TASK PROMPT: Each record needs to be echoed exactly; can you do that?

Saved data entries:
* * * * *

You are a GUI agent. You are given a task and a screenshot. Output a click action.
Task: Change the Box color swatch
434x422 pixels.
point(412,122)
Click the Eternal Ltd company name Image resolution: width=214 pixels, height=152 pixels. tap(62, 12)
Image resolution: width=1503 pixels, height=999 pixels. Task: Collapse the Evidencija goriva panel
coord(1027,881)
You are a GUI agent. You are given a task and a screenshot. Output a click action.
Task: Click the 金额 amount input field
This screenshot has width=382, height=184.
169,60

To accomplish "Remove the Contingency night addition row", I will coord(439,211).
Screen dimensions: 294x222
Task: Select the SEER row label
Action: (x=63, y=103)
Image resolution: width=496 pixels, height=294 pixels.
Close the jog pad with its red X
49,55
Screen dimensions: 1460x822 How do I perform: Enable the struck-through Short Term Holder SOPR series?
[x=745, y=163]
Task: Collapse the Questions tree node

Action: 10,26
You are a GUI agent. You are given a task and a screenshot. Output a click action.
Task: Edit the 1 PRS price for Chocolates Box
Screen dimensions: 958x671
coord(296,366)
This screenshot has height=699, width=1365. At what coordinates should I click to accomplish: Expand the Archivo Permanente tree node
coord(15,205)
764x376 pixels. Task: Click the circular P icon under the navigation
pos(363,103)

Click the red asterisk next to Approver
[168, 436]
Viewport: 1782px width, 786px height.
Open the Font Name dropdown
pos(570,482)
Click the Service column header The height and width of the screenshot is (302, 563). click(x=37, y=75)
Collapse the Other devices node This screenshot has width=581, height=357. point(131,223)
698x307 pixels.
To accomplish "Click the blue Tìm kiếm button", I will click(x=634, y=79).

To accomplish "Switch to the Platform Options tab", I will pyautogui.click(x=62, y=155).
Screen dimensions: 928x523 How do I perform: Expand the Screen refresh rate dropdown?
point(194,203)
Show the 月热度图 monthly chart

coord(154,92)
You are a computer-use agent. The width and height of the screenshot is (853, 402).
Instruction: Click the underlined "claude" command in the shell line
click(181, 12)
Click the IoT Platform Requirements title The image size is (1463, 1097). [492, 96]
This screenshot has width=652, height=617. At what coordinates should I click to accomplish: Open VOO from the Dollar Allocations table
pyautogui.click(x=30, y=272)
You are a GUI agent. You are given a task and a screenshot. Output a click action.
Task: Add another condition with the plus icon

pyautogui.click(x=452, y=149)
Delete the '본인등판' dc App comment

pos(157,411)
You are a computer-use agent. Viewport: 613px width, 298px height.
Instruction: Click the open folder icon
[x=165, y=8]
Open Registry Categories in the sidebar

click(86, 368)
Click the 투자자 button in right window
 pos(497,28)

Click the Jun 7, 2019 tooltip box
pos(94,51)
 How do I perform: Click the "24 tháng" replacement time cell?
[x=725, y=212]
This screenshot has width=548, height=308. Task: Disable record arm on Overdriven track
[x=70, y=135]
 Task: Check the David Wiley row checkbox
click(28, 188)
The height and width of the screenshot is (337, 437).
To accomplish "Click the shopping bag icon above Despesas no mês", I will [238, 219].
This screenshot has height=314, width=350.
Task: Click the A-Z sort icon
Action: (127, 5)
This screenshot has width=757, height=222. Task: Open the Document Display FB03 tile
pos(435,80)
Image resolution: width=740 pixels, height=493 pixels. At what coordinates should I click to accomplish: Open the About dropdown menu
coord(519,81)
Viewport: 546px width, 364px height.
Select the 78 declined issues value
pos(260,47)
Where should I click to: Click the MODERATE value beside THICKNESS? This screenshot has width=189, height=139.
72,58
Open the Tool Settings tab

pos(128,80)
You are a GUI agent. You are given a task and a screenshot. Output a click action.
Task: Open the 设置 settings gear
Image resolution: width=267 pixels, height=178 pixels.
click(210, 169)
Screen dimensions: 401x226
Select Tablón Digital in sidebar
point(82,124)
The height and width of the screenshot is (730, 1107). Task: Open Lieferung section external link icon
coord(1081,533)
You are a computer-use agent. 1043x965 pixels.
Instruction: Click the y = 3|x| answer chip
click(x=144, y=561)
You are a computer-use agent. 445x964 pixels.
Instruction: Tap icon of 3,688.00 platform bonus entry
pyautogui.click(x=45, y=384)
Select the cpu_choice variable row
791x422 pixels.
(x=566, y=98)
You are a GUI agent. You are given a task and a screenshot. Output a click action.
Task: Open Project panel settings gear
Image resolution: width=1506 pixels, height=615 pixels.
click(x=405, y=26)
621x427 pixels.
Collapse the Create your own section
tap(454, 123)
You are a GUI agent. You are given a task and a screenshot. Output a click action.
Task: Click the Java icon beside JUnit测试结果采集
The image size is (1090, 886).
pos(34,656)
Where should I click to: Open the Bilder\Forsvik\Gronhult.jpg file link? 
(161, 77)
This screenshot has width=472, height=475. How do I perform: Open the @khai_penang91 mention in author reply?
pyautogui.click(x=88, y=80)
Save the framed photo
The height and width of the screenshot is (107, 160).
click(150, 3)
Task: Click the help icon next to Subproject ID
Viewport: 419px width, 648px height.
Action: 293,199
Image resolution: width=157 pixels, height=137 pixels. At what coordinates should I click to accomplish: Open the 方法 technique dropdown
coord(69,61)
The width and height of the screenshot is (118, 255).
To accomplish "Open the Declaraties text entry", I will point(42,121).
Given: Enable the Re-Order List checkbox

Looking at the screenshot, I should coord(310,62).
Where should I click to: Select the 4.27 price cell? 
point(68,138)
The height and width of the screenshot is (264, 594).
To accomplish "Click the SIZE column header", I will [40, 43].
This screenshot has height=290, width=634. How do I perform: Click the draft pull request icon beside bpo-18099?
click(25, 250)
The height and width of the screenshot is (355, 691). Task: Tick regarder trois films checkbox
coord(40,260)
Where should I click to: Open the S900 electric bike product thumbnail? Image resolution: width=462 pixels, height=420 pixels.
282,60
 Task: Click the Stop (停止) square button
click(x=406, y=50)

* * * * *

ANSWER FOR THIS EXERCISE:
You are a GUI agent. You are given a task and a screenshot. Output a click action.
Task: Change the Box color swatch
434x422 pixels.
point(412,122)
Click the Eternal Ltd company name Image resolution: width=214 pixels, height=152 pixels. tap(62, 12)
Image resolution: width=1503 pixels, height=999 pixels. Task: Collapse the Evidencija goriva panel
coord(1027,881)
You are a GUI agent. You are given a task and a screenshot. Output a click action.
Task: Click the 金额 amount input field
This screenshot has width=382, height=184.
169,60

To accomplish "Remove the Contingency night addition row", I will coord(439,211).
Screen dimensions: 294x222
Task: Select the SEER row label
Action: (x=63, y=103)
Image resolution: width=496 pixels, height=294 pixels.
Close the jog pad with its red X
49,55
Screen dimensions: 1460x822 How do I perform: Enable the struck-through Short Term Holder SOPR series?
[x=745, y=163]
Task: Collapse the Questions tree node

Action: 10,26
You are a GUI agent. You are given a task and a screenshot. Output a click action.
Task: Edit the 1 PRS price for Chocolates Box
Screen dimensions: 958x671
coord(296,366)
This screenshot has height=699, width=1365. At what coordinates should I click to accomplish: Expand the Archivo Permanente tree node
coord(15,205)
764x376 pixels. Task: Click the circular P icon under the navigation
pos(363,103)

Click the red asterisk next to Approver
[168, 436]
Viewport: 1782px width, 786px height.
Open the Font Name dropdown
pos(570,482)
Click the Service column header The height and width of the screenshot is (302, 563). click(x=37, y=75)
Collapse the Other devices node This screenshot has width=581, height=357. point(131,223)
698x307 pixels.
To accomplish "Click the blue Tìm kiếm button", I will click(x=634, y=79).

To accomplish "Switch to the Platform Options tab", I will pyautogui.click(x=62, y=155).
Screen dimensions: 928x523 How do I perform: Expand the Screen refresh rate dropdown?
point(194,203)
Show the 月热度图 monthly chart

coord(154,92)
You are a computer-use agent. The width and height of the screenshot is (853, 402).
Instruction: Click the underlined "claude" command in the shell line
click(181, 12)
Click the IoT Platform Requirements title The image size is (1463, 1097). [492, 96]
This screenshot has width=652, height=617. At what coordinates should I click to accomplish: Open VOO from the Dollar Allocations table
pyautogui.click(x=30, y=272)
You are a GUI agent. You are given a task and a screenshot. Output a click action.
Task: Add another condition with the plus icon

pyautogui.click(x=452, y=149)
Delete the '본인등판' dc App comment

pos(157,411)
You are a computer-use agent. Viewport: 613px width, 298px height.
Instruction: Click the open folder icon
[x=165, y=8]
Open Registry Categories in the sidebar

click(86, 368)
Click the 투자자 button in right window
 pos(497,28)

Click the Jun 7, 2019 tooltip box
pos(94,51)
 How do I perform: Click the "24 tháng" replacement time cell?
[x=725, y=212]
This screenshot has width=548, height=308. Task: Disable record arm on Overdriven track
[x=70, y=135]
 Task: Check the David Wiley row checkbox
click(28, 188)
The height and width of the screenshot is (337, 437).
To accomplish "Click the shopping bag icon above Despesas no mês", I will [238, 219].
This screenshot has height=314, width=350.
Task: Click the A-Z sort icon
Action: (127, 5)
This screenshot has width=757, height=222. Task: Open the Document Display FB03 tile
pos(435,80)
Image resolution: width=740 pixels, height=493 pixels. At what coordinates should I click to accomplish: Open the About dropdown menu
coord(519,81)
Viewport: 546px width, 364px height.
Select the 78 declined issues value
pos(260,47)
Where should I click to: Click the MODERATE value beside THICKNESS? This screenshot has width=189, height=139.
72,58
Open the Tool Settings tab

pos(128,80)
You are a GUI agent. You are given a task and a screenshot. Output a click action.
Task: Open the 设置 settings gear
Image resolution: width=267 pixels, height=178 pixels.
click(210, 169)
Screen dimensions: 401x226
Select Tablón Digital in sidebar
point(82,124)
The height and width of the screenshot is (730, 1107). Task: Open Lieferung section external link icon
coord(1081,533)
You are a computer-use agent. 1043x965 pixels.
Instruction: Click the y = 3|x| answer chip
click(x=144, y=561)
You are a computer-use agent. 445x964 pixels.
Instruction: Tap icon of 3,688.00 platform bonus entry
pyautogui.click(x=45, y=384)
Select the cpu_choice variable row
791x422 pixels.
(x=566, y=98)
You are a GUI agent. You are given a task and a screenshot. Output a click action.
Task: Open Project panel settings gear
Image resolution: width=1506 pixels, height=615 pixels.
click(x=405, y=26)
621x427 pixels.
Collapse the Create your own section
tap(454, 123)
You are a GUI agent. You are given a task and a screenshot. Output a click action.
Task: Click the Java icon beside JUnit测试结果采集
The image size is (1090, 886).
pos(34,656)
Where should I click to: Open the Bilder\Forsvik\Gronhult.jpg file link? 
(161, 77)
This screenshot has width=472, height=475. How do I perform: Open the @khai_penang91 mention in author reply?
pyautogui.click(x=88, y=80)
Save the framed photo
The height and width of the screenshot is (107, 160).
click(150, 3)
Task: Click the help icon next to Subproject ID
Viewport: 419px width, 648px height.
Action: 293,199
Image resolution: width=157 pixels, height=137 pixels. At what coordinates should I click to accomplish: Open the 方法 technique dropdown
coord(69,61)
The width and height of the screenshot is (118, 255).
To accomplish "Open the Declaraties text entry", I will point(42,121).
Given: Enable the Re-Order List checkbox

Looking at the screenshot, I should coord(310,62).
Where should I click to: Select the 4.27 price cell? 
point(68,138)
The height and width of the screenshot is (264, 594).
To accomplish "Click the SIZE column header", I will [40, 43].
This screenshot has height=290, width=634. How do I perform: Click the draft pull request icon beside bpo-18099?
click(25, 250)
The height and width of the screenshot is (355, 691). Task: Tick regarder trois films checkbox
coord(40,260)
Where should I click to: Open the S900 electric bike product thumbnail? Image resolution: width=462 pixels, height=420 pixels.
282,60
 Task: Click the Stop (停止) square button
click(x=406, y=50)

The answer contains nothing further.